수행할 과제: 항목의 처음부터 "[x=957, y=436]"가 들어 있는 줄까지, 두 끝 줄을 포함해 다시 적으세요. "Instruction"는 "Step"로 바꾸고 나머지는 그대로 두세요.

++++ 제공된 데이터 ++++

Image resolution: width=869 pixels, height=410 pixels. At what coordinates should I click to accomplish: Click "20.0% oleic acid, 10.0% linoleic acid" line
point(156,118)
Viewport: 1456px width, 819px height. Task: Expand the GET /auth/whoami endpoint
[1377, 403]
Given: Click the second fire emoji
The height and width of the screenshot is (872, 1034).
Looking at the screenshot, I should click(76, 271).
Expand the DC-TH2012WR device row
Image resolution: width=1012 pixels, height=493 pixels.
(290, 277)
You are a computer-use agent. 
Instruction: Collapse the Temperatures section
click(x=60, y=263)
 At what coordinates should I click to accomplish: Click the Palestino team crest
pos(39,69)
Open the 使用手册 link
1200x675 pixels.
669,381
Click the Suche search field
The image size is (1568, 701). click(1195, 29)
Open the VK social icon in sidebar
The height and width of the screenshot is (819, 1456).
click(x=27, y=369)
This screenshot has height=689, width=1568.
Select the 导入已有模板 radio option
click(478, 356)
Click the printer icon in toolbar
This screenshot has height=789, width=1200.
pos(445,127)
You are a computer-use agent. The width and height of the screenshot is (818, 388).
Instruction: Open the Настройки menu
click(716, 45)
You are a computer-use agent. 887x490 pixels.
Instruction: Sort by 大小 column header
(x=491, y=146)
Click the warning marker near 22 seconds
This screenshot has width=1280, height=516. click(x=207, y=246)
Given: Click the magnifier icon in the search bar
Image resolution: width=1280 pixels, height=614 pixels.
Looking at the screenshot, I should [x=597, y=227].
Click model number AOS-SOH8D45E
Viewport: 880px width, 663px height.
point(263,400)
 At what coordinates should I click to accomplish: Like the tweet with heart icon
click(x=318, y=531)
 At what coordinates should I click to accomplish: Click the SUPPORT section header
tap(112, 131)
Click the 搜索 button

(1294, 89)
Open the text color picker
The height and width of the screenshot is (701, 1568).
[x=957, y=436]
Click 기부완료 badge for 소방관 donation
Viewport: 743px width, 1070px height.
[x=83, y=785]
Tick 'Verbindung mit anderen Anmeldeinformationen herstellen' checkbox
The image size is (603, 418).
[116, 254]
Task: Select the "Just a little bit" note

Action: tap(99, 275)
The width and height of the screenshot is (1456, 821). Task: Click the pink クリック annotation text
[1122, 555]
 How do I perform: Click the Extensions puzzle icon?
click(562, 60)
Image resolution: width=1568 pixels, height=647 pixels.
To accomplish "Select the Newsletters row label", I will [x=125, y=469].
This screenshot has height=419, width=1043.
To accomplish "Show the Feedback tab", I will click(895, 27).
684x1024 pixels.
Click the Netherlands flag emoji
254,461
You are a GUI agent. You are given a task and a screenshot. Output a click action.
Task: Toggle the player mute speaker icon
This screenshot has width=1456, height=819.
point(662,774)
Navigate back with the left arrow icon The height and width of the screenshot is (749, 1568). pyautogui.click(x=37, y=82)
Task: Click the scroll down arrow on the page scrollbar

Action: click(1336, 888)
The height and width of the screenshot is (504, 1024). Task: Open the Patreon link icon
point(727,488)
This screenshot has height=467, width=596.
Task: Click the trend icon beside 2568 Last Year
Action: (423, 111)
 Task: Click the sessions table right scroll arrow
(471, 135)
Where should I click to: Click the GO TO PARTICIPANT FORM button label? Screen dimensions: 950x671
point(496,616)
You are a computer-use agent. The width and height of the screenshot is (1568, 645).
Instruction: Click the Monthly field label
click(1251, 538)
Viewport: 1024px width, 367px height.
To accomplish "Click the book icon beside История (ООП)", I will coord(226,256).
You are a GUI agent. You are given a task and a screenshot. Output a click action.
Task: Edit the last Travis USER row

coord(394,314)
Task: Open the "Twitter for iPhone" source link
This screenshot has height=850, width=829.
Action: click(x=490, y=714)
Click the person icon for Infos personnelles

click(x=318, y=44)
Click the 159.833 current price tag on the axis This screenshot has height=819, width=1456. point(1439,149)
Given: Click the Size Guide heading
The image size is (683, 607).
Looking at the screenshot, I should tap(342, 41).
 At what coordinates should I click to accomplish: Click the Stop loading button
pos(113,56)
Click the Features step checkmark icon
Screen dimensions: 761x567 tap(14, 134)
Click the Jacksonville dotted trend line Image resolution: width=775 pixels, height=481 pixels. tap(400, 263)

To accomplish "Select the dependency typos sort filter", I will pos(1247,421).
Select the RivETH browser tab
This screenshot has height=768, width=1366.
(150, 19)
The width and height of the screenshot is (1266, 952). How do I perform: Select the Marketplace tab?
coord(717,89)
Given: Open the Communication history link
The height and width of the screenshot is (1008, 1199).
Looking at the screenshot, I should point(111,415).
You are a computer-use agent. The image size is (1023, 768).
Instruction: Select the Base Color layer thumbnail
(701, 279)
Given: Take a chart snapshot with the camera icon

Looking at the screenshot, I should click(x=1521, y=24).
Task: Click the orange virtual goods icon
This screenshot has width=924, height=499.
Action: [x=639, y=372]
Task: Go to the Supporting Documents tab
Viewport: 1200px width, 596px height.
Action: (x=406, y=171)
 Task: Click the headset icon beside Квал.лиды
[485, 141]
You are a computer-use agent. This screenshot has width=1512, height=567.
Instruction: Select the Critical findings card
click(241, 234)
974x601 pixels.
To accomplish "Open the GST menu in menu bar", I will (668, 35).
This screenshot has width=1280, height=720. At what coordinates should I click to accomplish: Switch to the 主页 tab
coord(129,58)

++++

완료된 과제:
Image resolution: width=869 pixels, height=410 pixels. At what coordinates should I click to accomplish: Click "20.0% oleic acid, 10.0% linoleic acid" line
point(156,118)
Viewport: 1456px width, 819px height. Task: Expand the GET /auth/whoami endpoint
[1377, 403]
Given: Click the second fire emoji
The height and width of the screenshot is (872, 1034).
Looking at the screenshot, I should click(76, 271).
Expand the DC-TH2012WR device row
Image resolution: width=1012 pixels, height=493 pixels.
(290, 277)
You are a computer-use agent. 
Step: Collapse the Temperatures section
click(x=60, y=263)
 At what coordinates should I click to accomplish: Click the Palestino team crest
pos(39,69)
Open the 使用手册 link
1200x675 pixels.
669,381
Click the Suche search field
The image size is (1568, 701). click(1195, 29)
Open the VK social icon in sidebar
The height and width of the screenshot is (819, 1456).
click(x=27, y=369)
This screenshot has height=689, width=1568.
Select the 导入已有模板 radio option
click(478, 356)
Click the printer icon in toolbar
This screenshot has height=789, width=1200.
pos(445,127)
You are a computer-use agent. The width and height of the screenshot is (818, 388).
Step: Open the Настройки menu
click(716, 45)
You are a computer-use agent. 887x490 pixels.
Step: Sort by 大小 column header
(x=491, y=146)
Click the warning marker near 22 seconds
This screenshot has width=1280, height=516. click(x=207, y=246)
Given: Click the magnifier icon in the search bar
Image resolution: width=1280 pixels, height=614 pixels.
Looking at the screenshot, I should [x=597, y=227].
Click model number AOS-SOH8D45E
Viewport: 880px width, 663px height.
point(263,400)
 At what coordinates should I click to accomplish: Like the tweet with heart icon
click(x=318, y=531)
 At what coordinates should I click to accomplish: Click the SUPPORT section header
tap(112, 131)
Click the 搜索 button

(1294, 89)
Open the text color picker
The height and width of the screenshot is (701, 1568).
[x=957, y=436]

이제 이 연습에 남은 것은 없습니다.